Friday, March 24, 2017

The accident of Winter

     What do they say, "Most shark attacks happen in 5 feet of water !"
    "The majority of car wrecks happen less than 5 blocks from home!"
      Ignoring the obvious fact that 95% of all the people in the ocean at any one time are in less than 5 feet of water, there's something to be said for constant vigilance. Or keeping your guard up and your helmet on even when you're in the home stretch, believing you're safe.
    Two days ago- one of the worst wrecks I've ever had on a bike.
    I went over the front wheel. The crank swung back and drove the pedal into my shin. As the handlebars dug into my gut the open pedal carved its way down toward my ankle and I went face forward into the mud. I lay there thinking, Christ I mighta finally done it. I mighta broken a bone. My leg throbbed, I fought for breath, I stared up at the sky imagining this could have been really bad if I was up in the mountains, miles from anyone and not.....in my backyard.
     Yep. I got all geared up for a ride and instead of carrying my bike down the 30 feet from my shack to the front gate I decided to ride it thru the mud and down the short stone stairs. Barely enough time to get both feet in the cleats and turn over the crank.
     And not even half way to the door I lost the back wheel in the clay, looked down, somehow ignored that the stone steps were uneven and flanked by loose granite blocks and ...bought it.
    Boom. Yard sale.
    Literally. As I was in my own yard.
    The rest of the day was easy. Pouring rain in LA meant I had the bike paths to myself. Griffith park mine alone except for one grinning fellow bozo descending as I climbed the switchbacks above Forest Lawn. Mist socked in the top of the Hollywood Hills, you couldn't see 50 yards. The Observatory came out of the grey like a cruise ship. So did the tourists. Like fools on a cruise ship in the rain.
   Descending I had to lean to one side to avoid the spray from the front wheel. My hands shook from the chill, my legs were gooseflesh. I hadn't brought my phone so I discovered that Los Feliz and Silver Lake are a lot bigger than you think. Nice to be loosely lost in this age of constant "show location". I got home and fully clothed just walked into the shower. Watched the mud go down the drain. Heaven is, civilization and its discontents must hinge upon, a steady supply of warm water.
   The low that day, factoring in some wind chill, might have been in the high 40s. Maybe.
   That's as frigid as SoCal gets but it serves as a little reminder that elsewhere Winter still holds sway, still rules the national emotions, is still flowing over our desert metropolis at 30,000 feet on its way to the Sierras and beyond.
    Why it decides not to punish Los Angeles, there must be dry and practical reasons related to geography and math, but I think it's because the Gods and man don't share a timeline. We are as Hummingbirds. They like the tides and the glaciers. I think they still haven't gotten around to believing anyone would try and make a go of it in a coastal desert. Someday, someday...
   

Monday, March 20, 2017

Mulholland Hwy.


   It's when you realize you've stopped breathing. You're taking short little gulps you barely register. Your lungs feel like two little sacs just below your throat. Tucked under your collarbones trying to get out. If they could yelp they would. Every exhale.

Supplied information:
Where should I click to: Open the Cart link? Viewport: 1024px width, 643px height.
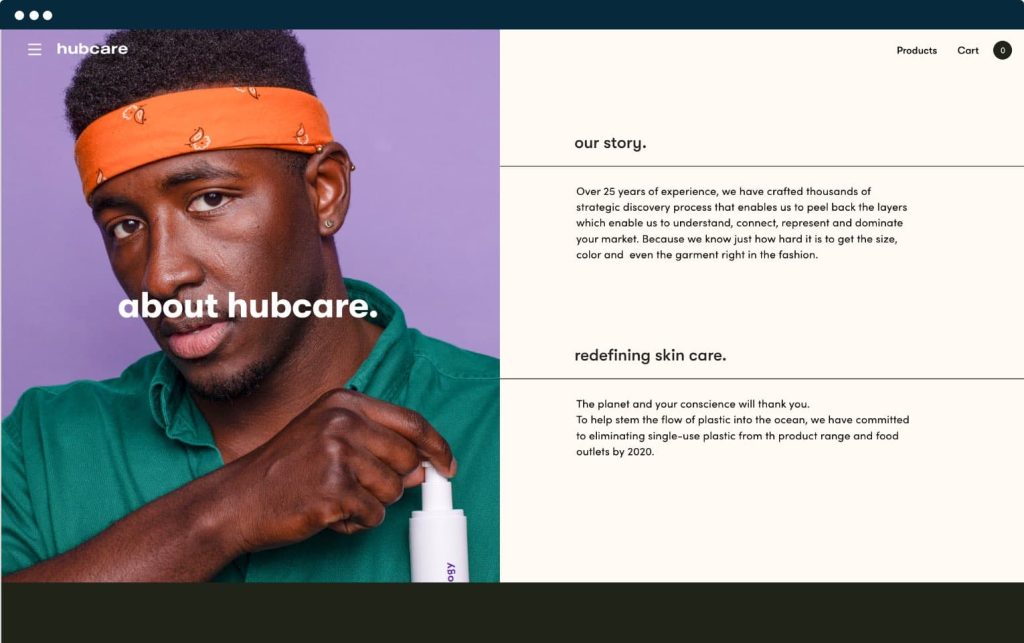[x=968, y=50]
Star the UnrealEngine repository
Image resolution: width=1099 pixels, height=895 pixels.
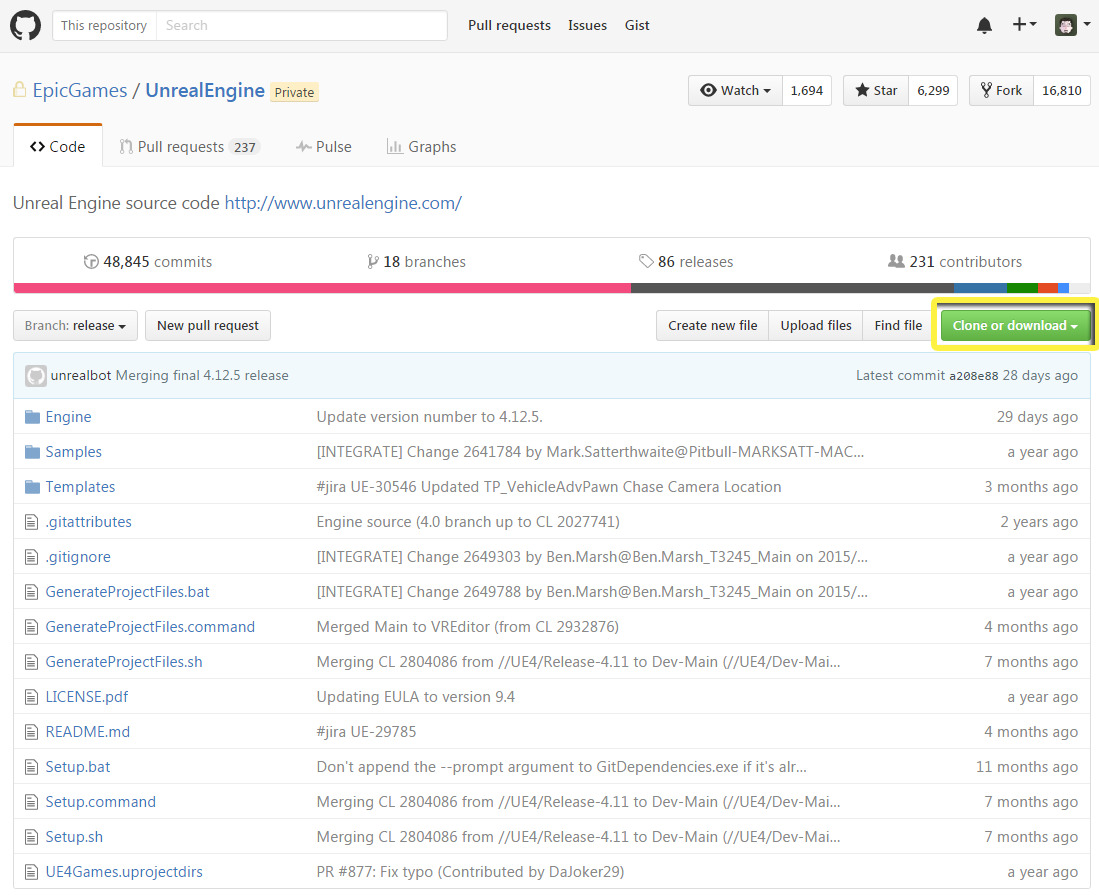click(x=875, y=90)
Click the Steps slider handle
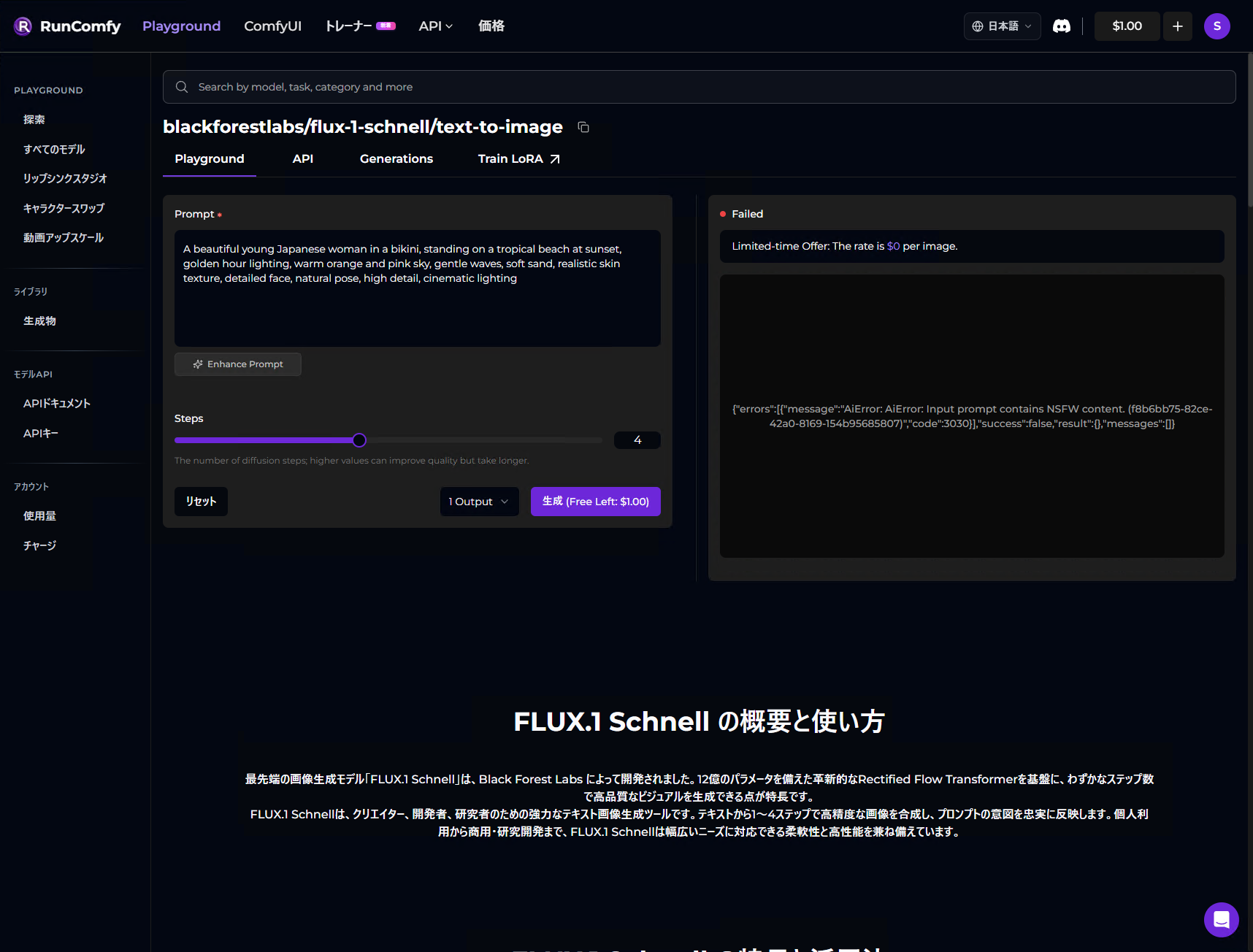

Do this:
From the cycling blog, list every named place in the two paragraphs beginning "The rest of the day was easy" and "Descending I had to lean to one side". Use only the cycling blog to answer.

The result:
- LA
- Griffith park
- Forest Lawn
- the Hollywood Hills
- the Observatory
- Los Feliz
- Silver Lake